Moyamoya disease is of idiopathic aetiology and Moyamoya syndrome is secondary to the Congenital [Congenital heart disease, Downs syndrome, Neurofibromatosis, Sickle cell anaemia] or Acquired [Post irradiation ,Post infectious]

Natural history of Moyamoya disease is with gradual stenosis of distal ICA’s, leading to enlargement and proliferation of lenticulostriate and thalamostriate vessels and transdural, leptomeningeal and pial collateral vessels and later Complete collateral  and ICA occlusion, reliance on extracranial sources. Mortality can be upto 20% with permanent Neurological sequelae seen in 75% and cognitive impairment in half the population.

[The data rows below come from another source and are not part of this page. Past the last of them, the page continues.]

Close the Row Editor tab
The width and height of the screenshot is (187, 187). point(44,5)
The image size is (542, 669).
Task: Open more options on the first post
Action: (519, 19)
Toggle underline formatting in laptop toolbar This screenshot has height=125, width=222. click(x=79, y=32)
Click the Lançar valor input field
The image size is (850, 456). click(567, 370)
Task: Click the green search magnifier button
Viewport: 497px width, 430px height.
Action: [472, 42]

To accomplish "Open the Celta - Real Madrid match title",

MRI is investigation of choice recognize the infracts and ischemic changes ,the tortuous appearance devoid of a signal with T1 weighting and the moth-eaten
appearance of the brain stem nuclei, showing the presence of telangiectases of the moyamoya network. MRA (magnetic resonance angiography) not only allows a carotid  stenosis to be seen, but also transdural anastomosis can be identified . DSA has been the gold standard for the diagnosis of the Moya moya but MRA is replaced DSA as investigation.

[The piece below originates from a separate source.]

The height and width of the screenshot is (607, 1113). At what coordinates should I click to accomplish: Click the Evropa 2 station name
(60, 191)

Aim of surgical treatment to have revascularisation is prevent stroke & preserve cognition.
Indication for surgery is
1. Occlusive cerebral arteriopathy,
2. Symptomatic cerebral ischemia/cognitive arrest or
3. Decline and Hypo perfusion of uninfected brain.

Revascularisation procedures consists of direct and indirect anastomosis

Direct Anastomosis include superficial temporal Artery anastomosed to the middle cerebral artery

Indirect Anastomosis viz.
EMS (Encephalo-Myosynangiosis)
EDAS (Encephalo -Dural-Arteriosynangiosis)
EDAMS (Encephalo -Dural-Arterio-Myo-synangiosis)
Multiple burr holes

Therefore, moyamoya disease must be known to pediatrician, neurologist because of the multiple clinical features, from ischemic to hemorrhagic strokes, and because there is a possible preventive surgical treatment with brain revascularization.